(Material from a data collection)
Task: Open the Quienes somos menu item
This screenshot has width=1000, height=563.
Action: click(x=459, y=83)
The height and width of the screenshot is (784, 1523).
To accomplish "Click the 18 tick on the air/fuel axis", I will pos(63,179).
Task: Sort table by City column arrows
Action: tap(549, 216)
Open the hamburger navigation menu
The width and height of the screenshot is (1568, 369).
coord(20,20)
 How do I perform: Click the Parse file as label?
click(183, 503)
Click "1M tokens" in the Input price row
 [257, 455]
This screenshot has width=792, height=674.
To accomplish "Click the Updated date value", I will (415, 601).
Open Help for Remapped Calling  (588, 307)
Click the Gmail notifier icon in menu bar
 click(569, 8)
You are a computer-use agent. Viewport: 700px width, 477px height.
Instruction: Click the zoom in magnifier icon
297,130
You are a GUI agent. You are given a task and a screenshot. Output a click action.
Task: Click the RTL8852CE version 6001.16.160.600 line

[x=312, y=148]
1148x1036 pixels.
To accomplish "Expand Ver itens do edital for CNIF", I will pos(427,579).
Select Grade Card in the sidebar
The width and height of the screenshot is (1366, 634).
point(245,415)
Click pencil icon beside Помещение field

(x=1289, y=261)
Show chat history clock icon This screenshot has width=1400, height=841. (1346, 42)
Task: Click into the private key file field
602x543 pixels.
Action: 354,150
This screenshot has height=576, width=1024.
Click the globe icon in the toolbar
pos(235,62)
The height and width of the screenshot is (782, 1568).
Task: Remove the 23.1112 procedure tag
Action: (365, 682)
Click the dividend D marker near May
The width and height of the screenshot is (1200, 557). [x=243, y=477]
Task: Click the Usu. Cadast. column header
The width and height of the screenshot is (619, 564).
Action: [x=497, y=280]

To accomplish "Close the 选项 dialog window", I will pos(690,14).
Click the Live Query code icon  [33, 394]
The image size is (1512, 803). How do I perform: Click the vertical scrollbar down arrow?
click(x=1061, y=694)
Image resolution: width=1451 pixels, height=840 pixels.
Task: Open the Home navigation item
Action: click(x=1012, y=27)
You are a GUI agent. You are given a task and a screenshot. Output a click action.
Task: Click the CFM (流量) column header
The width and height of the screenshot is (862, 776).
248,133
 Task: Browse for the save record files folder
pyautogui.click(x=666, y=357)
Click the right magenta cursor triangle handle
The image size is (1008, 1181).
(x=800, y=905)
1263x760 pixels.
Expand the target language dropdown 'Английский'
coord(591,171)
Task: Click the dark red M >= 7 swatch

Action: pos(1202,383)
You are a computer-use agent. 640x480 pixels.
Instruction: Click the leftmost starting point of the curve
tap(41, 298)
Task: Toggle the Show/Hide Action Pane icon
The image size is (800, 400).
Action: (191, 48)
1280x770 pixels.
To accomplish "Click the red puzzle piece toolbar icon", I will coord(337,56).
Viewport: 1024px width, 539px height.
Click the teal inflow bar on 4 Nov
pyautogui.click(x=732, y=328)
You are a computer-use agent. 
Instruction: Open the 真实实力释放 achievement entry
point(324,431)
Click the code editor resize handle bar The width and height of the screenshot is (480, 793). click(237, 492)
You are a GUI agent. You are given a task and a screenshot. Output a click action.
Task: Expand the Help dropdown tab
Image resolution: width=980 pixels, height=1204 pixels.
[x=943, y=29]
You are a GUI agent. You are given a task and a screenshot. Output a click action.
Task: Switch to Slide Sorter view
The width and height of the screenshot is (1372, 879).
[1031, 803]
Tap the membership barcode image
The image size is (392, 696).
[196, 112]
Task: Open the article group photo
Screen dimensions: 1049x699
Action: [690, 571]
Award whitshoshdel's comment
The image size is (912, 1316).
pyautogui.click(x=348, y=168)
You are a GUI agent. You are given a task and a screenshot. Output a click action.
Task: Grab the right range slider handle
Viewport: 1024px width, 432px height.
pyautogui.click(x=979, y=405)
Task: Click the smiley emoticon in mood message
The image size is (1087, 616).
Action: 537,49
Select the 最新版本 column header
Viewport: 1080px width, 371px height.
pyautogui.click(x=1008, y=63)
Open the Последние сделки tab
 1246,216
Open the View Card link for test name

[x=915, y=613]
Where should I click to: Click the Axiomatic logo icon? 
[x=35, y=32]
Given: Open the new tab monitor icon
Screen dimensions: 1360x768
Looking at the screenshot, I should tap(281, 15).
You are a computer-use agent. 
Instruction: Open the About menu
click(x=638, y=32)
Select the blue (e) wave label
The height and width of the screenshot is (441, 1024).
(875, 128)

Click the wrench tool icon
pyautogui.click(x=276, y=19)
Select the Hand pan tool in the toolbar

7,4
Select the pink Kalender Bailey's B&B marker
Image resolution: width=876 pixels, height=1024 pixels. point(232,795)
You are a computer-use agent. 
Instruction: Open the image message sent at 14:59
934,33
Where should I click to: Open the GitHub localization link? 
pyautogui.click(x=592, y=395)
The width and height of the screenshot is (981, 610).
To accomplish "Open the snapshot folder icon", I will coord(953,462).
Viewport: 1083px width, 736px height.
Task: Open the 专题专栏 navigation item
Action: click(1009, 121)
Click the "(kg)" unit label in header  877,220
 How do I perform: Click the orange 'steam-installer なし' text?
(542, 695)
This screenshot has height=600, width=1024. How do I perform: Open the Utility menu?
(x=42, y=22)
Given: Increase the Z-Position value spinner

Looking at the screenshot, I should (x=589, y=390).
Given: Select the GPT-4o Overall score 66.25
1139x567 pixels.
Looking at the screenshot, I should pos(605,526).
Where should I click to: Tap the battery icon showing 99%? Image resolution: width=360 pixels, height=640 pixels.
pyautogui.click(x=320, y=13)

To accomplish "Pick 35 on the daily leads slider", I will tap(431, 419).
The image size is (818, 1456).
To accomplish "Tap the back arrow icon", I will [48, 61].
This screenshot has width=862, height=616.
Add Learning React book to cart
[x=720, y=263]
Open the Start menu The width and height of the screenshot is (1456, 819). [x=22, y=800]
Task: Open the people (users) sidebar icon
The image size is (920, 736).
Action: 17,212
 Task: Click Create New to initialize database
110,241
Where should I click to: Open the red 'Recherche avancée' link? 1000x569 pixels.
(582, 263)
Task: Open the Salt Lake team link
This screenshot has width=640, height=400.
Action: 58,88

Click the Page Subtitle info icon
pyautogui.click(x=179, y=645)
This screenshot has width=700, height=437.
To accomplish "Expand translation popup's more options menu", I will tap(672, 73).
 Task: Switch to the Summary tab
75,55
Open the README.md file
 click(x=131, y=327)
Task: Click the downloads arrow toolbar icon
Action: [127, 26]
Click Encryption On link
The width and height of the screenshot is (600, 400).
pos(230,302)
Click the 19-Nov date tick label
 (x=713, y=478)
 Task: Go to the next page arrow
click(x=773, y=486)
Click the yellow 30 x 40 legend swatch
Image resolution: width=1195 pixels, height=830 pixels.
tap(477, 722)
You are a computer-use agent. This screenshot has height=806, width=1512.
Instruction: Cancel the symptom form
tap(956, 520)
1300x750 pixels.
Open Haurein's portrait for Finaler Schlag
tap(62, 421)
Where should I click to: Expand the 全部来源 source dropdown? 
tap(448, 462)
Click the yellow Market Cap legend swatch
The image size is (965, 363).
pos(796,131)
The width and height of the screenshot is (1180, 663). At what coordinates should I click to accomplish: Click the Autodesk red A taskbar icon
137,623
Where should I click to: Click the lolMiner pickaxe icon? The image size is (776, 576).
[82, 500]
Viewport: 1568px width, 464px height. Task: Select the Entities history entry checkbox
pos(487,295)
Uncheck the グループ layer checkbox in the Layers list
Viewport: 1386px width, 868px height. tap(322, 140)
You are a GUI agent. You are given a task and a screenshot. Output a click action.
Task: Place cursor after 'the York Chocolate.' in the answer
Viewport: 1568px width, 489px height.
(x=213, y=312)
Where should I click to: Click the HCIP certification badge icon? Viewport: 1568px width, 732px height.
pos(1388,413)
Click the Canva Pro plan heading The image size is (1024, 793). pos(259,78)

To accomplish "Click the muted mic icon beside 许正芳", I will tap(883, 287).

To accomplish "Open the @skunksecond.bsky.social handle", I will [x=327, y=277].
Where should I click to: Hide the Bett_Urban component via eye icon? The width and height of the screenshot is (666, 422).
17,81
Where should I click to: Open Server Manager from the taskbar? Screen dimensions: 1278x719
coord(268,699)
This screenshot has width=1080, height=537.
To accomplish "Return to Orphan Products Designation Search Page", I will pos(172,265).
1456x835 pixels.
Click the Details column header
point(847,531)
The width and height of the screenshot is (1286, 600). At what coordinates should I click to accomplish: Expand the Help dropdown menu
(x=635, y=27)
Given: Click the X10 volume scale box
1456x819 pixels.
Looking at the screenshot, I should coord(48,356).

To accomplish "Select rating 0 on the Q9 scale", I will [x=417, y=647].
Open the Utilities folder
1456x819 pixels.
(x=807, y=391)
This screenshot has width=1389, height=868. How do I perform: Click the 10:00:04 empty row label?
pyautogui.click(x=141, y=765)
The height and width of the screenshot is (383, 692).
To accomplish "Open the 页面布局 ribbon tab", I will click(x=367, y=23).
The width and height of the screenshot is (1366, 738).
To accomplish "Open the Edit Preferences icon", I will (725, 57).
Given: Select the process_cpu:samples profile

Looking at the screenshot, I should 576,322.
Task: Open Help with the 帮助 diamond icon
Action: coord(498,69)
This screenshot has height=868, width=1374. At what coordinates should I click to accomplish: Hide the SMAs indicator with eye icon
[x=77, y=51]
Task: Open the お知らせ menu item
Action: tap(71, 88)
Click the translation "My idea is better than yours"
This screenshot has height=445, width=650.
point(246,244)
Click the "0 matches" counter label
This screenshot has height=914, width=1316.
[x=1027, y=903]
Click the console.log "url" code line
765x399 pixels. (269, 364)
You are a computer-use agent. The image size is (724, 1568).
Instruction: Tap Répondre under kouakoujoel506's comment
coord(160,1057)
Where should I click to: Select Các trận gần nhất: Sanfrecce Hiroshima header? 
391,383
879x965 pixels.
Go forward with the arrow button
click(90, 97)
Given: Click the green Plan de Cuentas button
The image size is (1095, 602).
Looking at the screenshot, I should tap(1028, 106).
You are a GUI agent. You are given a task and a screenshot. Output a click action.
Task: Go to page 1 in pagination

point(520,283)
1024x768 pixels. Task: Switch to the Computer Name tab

What is asked:
Output the material as a numbered list, skipping blank lines. Start at the line containing "Task: Open the Salt Lake team link" and stop after the line containing "(x=713, y=478)", including both of those lines.

Task response:
1. Task: Open the Salt Lake team link
2. This screenshot has width=640, height=400.
3. Action: 58,88
4. Click the Page Subtitle info icon
5. pyautogui.click(x=179, y=645)
6. This screenshot has width=700, height=437.
7. To accomplish "Expand translation popup's more options menu", I will tap(672, 73).
8.  Task: Switch to the Summary tab
9. 75,55
10. Open the README.md file
11.  click(x=131, y=327)
12. Task: Click the downloads arrow toolbar icon
13. Action: [127, 26]
14. Click Encryption On link
15. The width and height of the screenshot is (600, 400).
16. pos(230,302)
17. Click the 19-Nov date tick label
18.  (x=713, y=478)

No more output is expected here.